The goal of this workshop is to develop and test an infrastructure for end-to-end reliable communication in a distributed system that spans many different communication technologies.
The workshop focuses on building line-of-business, fault-tolerant, cloud-based distributed systems. Such systems cannot afford to lose messages (nobody wants their order for Christmas gifts to be lost) nor to get them duplicated (that second Porsche in the driveway -- who ordered that?). In the past, we used to build such systems on top of huge monolithic databases or on the firm ground of distributed transactions. These times have come to an end as these technologies are either too expensive, too cumbersome, or simply not available anymore.
Instead, we have other technologies in our toolbox: HTTP-based APIs, message queues, blob stores and super-scalable key-value stores. Neither of them offers similar guarantees to the technologies in the past but that's fine. In the course of this workshop we will combine these new tools to develop and test an infrastructure for end-to-end reliable communication in a distributed system that spans many different communication technologies.
The workshop consists of a set of hands-on exercises with short lectures in between. Each exercise takes 10-15 minutes to complete and is designed to move us one step closer to designing a reliable distributed system. Each exercise is split into two parts. In the first part, each attendee is given time to work on the problem independently. In the second part, all attendees attempt to solve it using the mob programming approach.
First, we'll explore the frontend of the system where the user interaction happens. We'll discuss the patterns for ensuring that the user's intent is captured in the most reliable way. In this module we'll focus in the transition between HTTP-based APIs and message-based asynchronous flows.
Next, we gonna look at the correctness requirements for an asynchronous message-driven distributed system. What guarantees are necessary for it to be able to execute the business process reliably? We will focus on the following aspects:
- how not to lose messages?
- how to prevent processing a single message multiple times?
- how to prevent propagating invalid state?
We will quickly survey various existing deduplication techniques, including embracing natural idempotency of data structures, immutable data structures, and identity-based deduplication.
In the third part we will attempt to design a deduplication algorithm from scratch and explore its various properties via prototyping and model-checking using the TLA+ toolset. Finally we'll put together a mimimum working implementation of the algorithm.
The fourth part will take us to the backend of the distributed system where our code often has to interact with APIs exposed by other systems or even third parties. In this section we are going to adapt the algorithm designed previously to the specifics of HTTP-based communication.
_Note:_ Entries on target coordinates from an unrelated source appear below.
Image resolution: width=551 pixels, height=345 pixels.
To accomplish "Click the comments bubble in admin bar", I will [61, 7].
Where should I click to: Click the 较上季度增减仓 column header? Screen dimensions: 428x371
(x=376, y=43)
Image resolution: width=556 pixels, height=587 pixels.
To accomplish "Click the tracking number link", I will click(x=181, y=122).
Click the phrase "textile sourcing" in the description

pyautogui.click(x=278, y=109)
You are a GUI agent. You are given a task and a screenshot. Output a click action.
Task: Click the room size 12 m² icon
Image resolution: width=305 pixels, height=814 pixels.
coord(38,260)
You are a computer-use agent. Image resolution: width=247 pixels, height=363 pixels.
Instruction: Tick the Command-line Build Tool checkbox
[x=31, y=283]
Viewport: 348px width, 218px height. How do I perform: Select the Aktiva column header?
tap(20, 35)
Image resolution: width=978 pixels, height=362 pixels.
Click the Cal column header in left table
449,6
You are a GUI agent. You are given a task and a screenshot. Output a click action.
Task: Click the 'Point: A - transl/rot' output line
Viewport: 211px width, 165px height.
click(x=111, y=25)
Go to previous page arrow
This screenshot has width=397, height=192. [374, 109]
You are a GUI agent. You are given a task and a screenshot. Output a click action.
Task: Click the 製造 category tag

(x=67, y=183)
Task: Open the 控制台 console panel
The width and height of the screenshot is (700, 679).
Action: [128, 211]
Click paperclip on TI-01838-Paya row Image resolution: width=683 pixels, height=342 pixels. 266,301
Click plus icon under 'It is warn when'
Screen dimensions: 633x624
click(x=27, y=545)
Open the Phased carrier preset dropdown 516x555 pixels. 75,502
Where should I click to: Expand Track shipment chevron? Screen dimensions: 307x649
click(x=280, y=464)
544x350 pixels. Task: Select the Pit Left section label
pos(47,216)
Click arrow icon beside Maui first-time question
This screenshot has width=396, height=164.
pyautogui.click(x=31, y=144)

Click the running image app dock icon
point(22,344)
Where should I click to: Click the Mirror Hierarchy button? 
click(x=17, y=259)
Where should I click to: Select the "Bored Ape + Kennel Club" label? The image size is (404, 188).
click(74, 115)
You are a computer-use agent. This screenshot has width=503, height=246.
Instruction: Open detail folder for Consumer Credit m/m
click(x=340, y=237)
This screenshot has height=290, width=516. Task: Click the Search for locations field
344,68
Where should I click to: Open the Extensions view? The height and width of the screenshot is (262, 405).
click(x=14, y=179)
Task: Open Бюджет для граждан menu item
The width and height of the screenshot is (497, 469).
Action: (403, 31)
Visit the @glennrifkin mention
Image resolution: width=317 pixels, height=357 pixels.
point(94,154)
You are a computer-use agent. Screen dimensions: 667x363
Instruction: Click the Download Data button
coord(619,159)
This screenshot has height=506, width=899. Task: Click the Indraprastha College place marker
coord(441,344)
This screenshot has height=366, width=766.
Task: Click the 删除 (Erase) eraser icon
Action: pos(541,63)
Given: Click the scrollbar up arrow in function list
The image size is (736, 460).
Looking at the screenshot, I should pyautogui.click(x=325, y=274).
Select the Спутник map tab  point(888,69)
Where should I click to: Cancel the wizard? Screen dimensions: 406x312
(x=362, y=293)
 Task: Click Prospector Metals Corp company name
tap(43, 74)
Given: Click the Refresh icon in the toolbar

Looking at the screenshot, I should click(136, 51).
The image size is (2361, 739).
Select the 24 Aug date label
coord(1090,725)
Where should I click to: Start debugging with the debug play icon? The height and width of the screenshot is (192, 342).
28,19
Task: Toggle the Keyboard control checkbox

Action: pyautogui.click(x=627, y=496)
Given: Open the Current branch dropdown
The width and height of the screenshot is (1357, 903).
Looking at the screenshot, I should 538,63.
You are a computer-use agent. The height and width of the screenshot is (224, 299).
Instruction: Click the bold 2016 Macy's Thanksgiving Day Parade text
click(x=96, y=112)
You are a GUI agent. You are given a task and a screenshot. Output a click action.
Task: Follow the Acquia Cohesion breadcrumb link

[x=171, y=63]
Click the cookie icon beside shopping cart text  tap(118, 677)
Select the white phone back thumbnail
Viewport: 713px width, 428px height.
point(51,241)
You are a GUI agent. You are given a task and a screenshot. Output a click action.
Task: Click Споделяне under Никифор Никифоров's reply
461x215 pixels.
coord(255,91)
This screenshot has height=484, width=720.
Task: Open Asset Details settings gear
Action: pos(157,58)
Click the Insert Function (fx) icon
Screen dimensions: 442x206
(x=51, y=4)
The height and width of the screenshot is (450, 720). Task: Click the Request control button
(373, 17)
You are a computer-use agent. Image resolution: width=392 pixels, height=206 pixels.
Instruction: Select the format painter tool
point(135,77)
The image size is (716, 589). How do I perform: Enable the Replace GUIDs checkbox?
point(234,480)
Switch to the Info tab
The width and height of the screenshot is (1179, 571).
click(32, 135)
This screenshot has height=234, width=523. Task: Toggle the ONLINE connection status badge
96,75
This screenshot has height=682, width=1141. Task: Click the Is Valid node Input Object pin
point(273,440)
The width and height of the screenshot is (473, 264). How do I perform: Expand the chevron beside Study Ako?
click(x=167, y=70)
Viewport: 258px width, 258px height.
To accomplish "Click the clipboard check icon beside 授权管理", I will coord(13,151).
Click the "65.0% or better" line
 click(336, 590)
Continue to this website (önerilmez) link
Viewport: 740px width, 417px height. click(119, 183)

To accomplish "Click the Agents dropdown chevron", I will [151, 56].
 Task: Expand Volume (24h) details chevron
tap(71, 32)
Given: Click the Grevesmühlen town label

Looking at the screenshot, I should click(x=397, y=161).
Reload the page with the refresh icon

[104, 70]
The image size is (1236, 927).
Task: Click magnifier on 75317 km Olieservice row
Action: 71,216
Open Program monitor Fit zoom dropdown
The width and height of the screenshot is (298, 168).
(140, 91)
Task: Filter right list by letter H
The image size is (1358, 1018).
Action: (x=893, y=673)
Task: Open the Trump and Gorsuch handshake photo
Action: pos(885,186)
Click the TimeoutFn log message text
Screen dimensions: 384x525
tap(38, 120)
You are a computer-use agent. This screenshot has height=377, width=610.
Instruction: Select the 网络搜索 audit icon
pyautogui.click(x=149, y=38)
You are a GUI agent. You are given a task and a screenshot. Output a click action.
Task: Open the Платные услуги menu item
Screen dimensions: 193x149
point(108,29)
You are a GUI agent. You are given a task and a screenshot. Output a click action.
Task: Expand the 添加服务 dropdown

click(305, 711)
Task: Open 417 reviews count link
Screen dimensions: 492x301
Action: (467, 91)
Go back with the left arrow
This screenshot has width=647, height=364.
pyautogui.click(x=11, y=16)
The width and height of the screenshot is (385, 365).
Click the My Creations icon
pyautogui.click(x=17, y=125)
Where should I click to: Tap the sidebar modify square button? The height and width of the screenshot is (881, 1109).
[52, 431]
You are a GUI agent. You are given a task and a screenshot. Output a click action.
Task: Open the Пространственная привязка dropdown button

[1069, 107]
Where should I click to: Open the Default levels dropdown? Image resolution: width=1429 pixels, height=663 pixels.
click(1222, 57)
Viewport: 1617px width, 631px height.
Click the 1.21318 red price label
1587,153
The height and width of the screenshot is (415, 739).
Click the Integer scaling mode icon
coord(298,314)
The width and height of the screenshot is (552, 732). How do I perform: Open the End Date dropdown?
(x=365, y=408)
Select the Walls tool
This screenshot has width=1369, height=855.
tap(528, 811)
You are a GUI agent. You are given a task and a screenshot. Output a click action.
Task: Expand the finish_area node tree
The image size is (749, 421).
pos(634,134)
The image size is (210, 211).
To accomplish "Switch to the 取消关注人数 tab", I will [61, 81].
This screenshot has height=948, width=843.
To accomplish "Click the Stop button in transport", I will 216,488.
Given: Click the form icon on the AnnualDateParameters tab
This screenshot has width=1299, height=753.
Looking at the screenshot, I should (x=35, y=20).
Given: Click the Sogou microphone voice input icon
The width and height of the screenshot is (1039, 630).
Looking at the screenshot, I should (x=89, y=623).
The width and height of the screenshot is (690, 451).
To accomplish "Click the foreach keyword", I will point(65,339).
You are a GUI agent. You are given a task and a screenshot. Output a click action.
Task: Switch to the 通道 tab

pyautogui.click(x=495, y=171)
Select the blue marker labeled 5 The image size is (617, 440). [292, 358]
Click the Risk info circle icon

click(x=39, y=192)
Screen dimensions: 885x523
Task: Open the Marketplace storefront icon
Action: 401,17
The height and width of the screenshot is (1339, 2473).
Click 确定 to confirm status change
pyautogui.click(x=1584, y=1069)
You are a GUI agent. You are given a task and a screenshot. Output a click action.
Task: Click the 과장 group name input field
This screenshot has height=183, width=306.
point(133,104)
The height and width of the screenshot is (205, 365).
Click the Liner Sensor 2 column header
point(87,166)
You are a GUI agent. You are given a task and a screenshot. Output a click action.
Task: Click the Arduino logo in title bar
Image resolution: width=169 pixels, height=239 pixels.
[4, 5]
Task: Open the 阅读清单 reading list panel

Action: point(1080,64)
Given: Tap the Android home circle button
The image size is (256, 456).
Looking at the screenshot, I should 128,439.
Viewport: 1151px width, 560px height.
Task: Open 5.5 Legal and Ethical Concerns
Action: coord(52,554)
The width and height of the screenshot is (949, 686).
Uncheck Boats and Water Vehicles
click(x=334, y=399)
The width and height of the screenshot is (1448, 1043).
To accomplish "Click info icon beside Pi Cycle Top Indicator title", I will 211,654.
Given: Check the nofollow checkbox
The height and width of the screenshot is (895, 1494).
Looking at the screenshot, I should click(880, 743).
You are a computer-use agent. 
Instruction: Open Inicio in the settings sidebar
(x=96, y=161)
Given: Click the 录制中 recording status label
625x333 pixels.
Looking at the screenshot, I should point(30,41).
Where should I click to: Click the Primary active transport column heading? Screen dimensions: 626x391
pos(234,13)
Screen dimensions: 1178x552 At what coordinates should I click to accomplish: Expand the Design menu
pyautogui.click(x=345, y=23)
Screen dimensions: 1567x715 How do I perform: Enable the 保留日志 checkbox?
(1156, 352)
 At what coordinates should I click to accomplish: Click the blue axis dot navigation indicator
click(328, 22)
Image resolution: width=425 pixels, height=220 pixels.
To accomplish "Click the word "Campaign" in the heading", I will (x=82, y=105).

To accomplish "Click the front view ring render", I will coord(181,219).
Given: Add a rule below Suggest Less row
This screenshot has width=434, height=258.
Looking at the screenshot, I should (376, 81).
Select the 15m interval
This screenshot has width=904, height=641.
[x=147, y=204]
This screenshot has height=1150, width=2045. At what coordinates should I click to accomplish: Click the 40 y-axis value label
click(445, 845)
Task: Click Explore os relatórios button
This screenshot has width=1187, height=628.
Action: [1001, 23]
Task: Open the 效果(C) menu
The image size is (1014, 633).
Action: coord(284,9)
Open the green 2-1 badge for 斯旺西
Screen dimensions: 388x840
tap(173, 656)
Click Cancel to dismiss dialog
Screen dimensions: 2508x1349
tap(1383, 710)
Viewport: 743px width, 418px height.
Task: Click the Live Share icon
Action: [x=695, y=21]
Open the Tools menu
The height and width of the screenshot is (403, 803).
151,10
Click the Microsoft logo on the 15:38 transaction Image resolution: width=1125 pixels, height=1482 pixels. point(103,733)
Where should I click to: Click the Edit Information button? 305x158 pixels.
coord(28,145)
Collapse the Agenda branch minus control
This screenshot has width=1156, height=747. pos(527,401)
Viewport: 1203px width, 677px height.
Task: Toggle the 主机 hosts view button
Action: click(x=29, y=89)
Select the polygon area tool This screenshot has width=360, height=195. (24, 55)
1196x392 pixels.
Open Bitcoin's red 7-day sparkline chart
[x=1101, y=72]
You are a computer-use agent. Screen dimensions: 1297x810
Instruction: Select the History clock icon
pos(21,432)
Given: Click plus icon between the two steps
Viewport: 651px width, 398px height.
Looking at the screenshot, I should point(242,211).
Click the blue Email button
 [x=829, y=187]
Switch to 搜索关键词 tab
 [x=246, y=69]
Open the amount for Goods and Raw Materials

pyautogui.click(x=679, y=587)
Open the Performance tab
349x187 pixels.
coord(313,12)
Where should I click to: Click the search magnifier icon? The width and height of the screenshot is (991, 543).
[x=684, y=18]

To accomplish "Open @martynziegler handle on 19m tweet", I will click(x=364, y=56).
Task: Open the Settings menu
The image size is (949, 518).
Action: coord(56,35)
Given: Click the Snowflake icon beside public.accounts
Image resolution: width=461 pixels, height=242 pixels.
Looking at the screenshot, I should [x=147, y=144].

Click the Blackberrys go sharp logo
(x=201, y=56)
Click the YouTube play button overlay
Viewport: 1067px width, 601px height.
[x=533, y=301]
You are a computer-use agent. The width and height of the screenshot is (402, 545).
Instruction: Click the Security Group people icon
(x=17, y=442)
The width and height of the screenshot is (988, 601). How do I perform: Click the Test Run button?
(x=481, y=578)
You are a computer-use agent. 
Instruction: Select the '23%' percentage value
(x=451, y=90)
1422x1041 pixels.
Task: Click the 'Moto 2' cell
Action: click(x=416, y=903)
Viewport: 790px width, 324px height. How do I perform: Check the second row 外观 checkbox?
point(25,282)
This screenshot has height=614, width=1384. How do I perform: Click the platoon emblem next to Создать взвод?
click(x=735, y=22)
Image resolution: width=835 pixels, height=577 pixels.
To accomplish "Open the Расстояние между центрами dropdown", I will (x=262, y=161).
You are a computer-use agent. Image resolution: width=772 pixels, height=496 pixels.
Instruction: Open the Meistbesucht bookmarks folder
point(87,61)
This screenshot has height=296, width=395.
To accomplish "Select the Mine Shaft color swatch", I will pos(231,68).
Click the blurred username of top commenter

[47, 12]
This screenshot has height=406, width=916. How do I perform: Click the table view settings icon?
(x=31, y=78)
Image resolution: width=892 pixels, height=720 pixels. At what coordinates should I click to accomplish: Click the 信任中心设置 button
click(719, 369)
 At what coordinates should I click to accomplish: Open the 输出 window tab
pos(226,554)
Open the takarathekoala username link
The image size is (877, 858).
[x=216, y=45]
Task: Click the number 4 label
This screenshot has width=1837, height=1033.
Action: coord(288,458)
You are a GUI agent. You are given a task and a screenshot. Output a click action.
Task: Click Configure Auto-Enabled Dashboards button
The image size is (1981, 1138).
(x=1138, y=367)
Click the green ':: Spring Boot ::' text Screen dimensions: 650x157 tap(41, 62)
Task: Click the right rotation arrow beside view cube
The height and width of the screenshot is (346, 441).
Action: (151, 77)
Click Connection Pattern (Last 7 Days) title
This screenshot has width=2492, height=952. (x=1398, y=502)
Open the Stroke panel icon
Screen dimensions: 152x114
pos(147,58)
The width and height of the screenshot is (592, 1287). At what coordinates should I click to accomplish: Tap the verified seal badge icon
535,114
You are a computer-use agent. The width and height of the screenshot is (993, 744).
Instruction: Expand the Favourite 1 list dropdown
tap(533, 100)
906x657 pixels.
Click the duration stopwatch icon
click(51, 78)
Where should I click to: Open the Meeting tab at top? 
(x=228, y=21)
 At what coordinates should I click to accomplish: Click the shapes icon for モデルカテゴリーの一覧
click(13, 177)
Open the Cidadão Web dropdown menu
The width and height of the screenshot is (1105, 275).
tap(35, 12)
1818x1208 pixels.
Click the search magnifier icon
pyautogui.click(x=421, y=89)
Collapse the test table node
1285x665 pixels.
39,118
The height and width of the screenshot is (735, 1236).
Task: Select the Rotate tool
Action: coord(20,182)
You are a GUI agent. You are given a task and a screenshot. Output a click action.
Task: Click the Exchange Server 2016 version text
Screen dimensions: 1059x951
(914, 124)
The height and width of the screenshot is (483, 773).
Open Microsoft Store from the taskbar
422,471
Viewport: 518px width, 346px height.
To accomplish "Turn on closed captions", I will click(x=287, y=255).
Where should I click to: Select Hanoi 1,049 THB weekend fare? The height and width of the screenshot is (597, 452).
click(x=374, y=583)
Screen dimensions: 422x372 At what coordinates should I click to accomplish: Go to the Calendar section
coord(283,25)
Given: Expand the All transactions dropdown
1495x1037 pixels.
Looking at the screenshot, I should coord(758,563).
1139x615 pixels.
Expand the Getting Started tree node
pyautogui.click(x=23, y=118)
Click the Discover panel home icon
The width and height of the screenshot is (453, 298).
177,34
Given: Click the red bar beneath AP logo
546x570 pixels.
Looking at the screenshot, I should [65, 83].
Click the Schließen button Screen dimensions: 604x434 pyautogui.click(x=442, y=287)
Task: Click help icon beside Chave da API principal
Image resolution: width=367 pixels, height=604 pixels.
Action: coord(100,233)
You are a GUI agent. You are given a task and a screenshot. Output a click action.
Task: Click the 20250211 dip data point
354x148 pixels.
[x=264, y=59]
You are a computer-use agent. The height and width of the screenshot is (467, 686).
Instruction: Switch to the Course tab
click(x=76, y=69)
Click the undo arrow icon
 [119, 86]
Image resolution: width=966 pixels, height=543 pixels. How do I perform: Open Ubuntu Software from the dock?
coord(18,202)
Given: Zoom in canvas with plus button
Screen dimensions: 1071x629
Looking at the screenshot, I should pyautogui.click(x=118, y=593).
In the fifth part we will focus on the topic of large payloads. We will modify our code to cater for large message sizes and will exlore the concept of side effects of message processing looking for solutions to reliably storing large binary or text objects.
Finally in the sixth part, we will pull the camera back to see the entire system as it operates. In this section we are going to explore system-wide trends and patterns.
After the workshop you will understand the reasons for building distributed systems as opposed to centralized ones. You will be able to better articulate the need for going distributed and you will also know when to keep the good old monolith.
You will have hands-on experience designing and implementing a state-of-the-art distributed communication framework.
You will be able analyze and compare distributed algorithms shipped with third party software you use, design new ones, test their correctness and finally implement them in your systems. You will be able to make informed decisions when to use an off-the-shelf implementation build into a messaging framework of your choice and when to build one tailor-made for your problem.
You will understand when to use synchronous HTTP-based APIs and when to employ asynchronous messaging in order to maximize the desired qualities of your system while ensuring correctness of business processes flow that spans both communication technologies.